US failure in Iraq returning to haunt it

In August, Barack Obama became the fourth consecutive US President to bomb Iraq and has also begun airstrikes inside of Syria. Tony Abbott has been the most enthusiastic member of his “coalition”, pledging Australian military support even before the terms of the war became clear.

Initially, Obama’s war was presented as a “humanitarian mission” to assist Kurds and Yazidis besieged by Islamic State (IS) forces in Northern Iraq. But as daily bombing raids take place in both Iraq and Syria the aim has now become to “degrade and ultimately destroy” IS.

Obama was reluctant to bring US military forces back into the quagmire of the Middle East after withdrawing the last US troops from Iraq in 2011.

Both Obama and Abbott have denounced IS as “evil” to justify the bombing. They are undoubtedly a brutal, reactionary force. But the US supports all manner of atrocities that serve its interests, whether from its reliable watchdog Israel, or the dictatorships it supports across the Middle East like Saudi Arabia and Egypt.

The US’s real concern is that IS is fundamentally destabilising the whole region. Its military success has threatened US strategic interests in the region. Iran has already extended its influence into Iraq and as much as the US might want to topple Assad in Syria, it wants a regime sympathetic to the US to take its place.

IS have effectively dissolved the border between Iraq and Syria, imposed by Western imperialism after the First World War. While in the past funding for IS has undoubtedly come from within some Gulf States, anxious to topple Assad and contain Iran, the group is now outside their control. Its occupation of huge areas in Iraq and Syria rests on a mixture of terror against opponents and genuine grievances held by many Sunnis about both the Iraqi and Assad regimes.

Failed occupation

The current war is a direct product of the catastrophic failure of the 2003 invasion of Iraq and the poisonous sectarianism fostered by the US as it sought to defeat the Iraqi insurgency.

The US also cultivated a semi-independent Kurdish state in Northern Iraq as a strategic base. It was IS advances on key Kurdish towns, particularly Erbil, which prompted the latest military action.

When the US was finally forced to withdraw in 2011, they left behind a government dominated by the Shiite party of Nouri Al-Maliki, which was reliant on US patronage and weapons, but also became increasingly fused with the Shiite regime in Iran. It brutally repressed Sunni led protests in areas such as Fallujah and Mosul, alienating vast swathes of the country, much of which is now under IS control.

The Iraqi government has proven to be corrupt and ineffective.
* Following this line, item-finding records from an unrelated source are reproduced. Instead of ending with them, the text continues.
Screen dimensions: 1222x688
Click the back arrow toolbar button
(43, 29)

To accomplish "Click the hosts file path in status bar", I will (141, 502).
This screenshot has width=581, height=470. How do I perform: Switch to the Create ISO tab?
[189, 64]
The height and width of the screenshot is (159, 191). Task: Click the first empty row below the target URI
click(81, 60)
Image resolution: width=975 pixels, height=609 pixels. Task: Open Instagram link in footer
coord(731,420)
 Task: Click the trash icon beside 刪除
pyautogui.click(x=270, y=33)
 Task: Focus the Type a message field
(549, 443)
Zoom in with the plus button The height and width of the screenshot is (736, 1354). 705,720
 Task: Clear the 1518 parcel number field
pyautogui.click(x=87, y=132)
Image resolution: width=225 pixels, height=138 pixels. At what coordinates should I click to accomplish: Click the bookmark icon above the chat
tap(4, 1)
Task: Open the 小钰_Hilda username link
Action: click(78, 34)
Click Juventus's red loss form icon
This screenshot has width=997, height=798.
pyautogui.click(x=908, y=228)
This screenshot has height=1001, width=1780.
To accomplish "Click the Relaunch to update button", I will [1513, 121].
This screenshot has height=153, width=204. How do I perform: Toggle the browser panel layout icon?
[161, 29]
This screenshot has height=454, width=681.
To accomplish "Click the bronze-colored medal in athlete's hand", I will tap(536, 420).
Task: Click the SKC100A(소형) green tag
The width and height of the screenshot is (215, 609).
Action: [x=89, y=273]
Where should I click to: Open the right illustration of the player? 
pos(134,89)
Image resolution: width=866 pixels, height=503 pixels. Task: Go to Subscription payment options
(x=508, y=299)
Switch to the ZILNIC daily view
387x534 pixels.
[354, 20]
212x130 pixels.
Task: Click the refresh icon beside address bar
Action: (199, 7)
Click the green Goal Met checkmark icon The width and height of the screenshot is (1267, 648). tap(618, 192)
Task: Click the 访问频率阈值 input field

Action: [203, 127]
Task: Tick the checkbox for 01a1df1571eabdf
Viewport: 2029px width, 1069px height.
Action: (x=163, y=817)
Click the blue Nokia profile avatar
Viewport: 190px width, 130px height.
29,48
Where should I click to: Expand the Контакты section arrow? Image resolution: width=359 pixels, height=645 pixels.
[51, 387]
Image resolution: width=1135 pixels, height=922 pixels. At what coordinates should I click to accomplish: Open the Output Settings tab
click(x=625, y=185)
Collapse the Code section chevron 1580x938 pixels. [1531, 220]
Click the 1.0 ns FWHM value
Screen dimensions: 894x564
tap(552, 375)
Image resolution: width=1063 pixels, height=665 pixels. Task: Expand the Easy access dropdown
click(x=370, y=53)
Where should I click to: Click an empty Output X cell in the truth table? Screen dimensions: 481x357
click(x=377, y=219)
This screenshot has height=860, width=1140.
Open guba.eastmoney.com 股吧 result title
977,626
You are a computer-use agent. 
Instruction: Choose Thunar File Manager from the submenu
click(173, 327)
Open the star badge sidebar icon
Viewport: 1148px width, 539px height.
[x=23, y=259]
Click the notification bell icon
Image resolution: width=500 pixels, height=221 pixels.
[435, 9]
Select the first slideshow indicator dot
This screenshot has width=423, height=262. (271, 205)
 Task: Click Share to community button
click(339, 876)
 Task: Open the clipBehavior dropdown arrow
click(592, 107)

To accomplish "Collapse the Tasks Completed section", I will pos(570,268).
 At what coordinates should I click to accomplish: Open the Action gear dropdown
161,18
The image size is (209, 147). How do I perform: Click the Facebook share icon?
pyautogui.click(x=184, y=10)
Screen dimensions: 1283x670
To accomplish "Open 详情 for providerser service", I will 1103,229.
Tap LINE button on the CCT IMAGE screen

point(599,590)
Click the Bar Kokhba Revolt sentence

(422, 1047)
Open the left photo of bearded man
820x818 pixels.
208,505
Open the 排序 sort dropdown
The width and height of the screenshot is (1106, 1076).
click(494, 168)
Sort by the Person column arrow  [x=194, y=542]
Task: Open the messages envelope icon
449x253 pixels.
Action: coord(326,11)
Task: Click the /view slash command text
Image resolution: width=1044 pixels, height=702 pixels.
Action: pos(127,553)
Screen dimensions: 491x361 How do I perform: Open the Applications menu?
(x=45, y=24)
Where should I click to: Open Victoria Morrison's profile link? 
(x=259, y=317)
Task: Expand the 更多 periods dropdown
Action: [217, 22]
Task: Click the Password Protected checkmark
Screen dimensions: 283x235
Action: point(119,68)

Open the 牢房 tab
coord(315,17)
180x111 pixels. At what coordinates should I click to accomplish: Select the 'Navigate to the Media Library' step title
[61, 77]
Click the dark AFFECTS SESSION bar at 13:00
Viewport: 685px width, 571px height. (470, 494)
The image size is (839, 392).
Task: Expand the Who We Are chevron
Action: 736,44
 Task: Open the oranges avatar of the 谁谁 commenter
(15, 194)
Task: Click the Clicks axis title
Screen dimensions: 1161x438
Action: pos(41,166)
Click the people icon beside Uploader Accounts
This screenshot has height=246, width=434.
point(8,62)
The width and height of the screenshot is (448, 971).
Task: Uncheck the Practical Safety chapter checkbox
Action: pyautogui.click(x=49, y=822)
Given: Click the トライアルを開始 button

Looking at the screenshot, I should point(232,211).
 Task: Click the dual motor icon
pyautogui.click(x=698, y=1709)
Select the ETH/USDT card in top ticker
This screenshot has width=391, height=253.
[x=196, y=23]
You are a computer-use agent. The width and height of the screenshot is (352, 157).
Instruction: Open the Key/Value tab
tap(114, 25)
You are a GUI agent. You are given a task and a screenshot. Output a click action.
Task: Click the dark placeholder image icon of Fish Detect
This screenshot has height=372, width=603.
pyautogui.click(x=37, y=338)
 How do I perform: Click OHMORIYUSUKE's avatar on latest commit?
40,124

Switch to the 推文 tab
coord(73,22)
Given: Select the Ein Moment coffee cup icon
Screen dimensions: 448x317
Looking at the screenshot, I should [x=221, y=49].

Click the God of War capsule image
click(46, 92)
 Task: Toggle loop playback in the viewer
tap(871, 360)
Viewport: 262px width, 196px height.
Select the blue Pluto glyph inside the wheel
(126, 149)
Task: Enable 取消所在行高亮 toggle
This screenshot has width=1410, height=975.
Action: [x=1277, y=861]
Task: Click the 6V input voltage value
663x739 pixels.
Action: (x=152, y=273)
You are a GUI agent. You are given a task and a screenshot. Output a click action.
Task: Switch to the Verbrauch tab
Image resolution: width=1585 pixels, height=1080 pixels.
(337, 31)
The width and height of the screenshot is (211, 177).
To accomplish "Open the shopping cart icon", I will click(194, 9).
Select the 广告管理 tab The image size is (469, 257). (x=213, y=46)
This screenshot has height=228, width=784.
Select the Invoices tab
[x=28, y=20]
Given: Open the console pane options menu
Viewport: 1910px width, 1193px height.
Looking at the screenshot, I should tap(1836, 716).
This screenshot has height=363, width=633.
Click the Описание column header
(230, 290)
Instead of equipping and paying soldiers, many army commanders simply pocket funds. As Patrick Cockburn has written, “Three and a half months since the Iraqi army was spectacularly routed in northern Iraq by a far inferior force of ISIS fighters, it is still seeing bases overrun because it fails to supply them with ammunition, food and water.”

Growing instability

The war unleashed in Syria by Bashar Al-Assad following the 2011 uprising, which has killed an estimated 200,000 people, has further contributed to regional instability.

Last year Obama considered a bombing campaign against Assad. Now he has now settled on bombing not only IS, but also other Islamist groups who are fighting Assad. A number of early US bombing raids targeted the group Jabhat Al-Nusra.

These bombings have been condemned by all the major forces fighting Assad. Even battalions of the “Free Syrian Army”, the “moderate opposition” now receiving some assistance from the US, oppose them. Rebel fighters point out that the bombing will have very limited military impact, bolster the credibility of IS as an anti-imperialist force and destabilise forces on the ground that have actually been challenging IS.

Obama has tried to distinguish his campaign from the 2003 invasion of Iraq, emphasising a reliance on airpower, rather than combat operations by US soldiers. But he had already sent nearly 1200 US troops to Iraq before the bombing began and announced the dispatch of another 475 in September, supposedly to fulfil a “training” and “advisory” role for the Iraqi army. There are parallels to the first dispatches of US troops in “advisory roles” to Vietnam in the early 1960s.

General Martin Dempsey, chairman of the US Joint Chiefs of Staff, has refused to rule out the possibility of US troops in combat roles, acknowledging the necessity of a ground war to ultimately defeat IS.

The rise of IS is the bitter fruit of US imperialism. US bombs can only compound the catastrophe besetting ordinary Syrians and Iraqis.